Information shown: Begin
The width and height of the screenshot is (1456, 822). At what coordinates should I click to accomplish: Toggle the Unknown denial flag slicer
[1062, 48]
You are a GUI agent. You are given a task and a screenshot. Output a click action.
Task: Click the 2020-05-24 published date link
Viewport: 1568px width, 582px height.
Information shown: End
Information shown: Begin
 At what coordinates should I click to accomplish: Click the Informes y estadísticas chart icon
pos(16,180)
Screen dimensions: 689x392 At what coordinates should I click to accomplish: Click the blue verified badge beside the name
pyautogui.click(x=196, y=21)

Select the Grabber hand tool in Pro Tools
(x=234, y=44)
Information shown: End
== Work order ==
Word for word, restate the lines of the data above that fall between the line holding "Task: Click the" and the line holding "Viewport: 1568px width, 582px height.", inclusive, and no other lines.

== Written solution ==
Task: Click the 2020-05-24 published date link
Viewport: 1568px width, 582px height.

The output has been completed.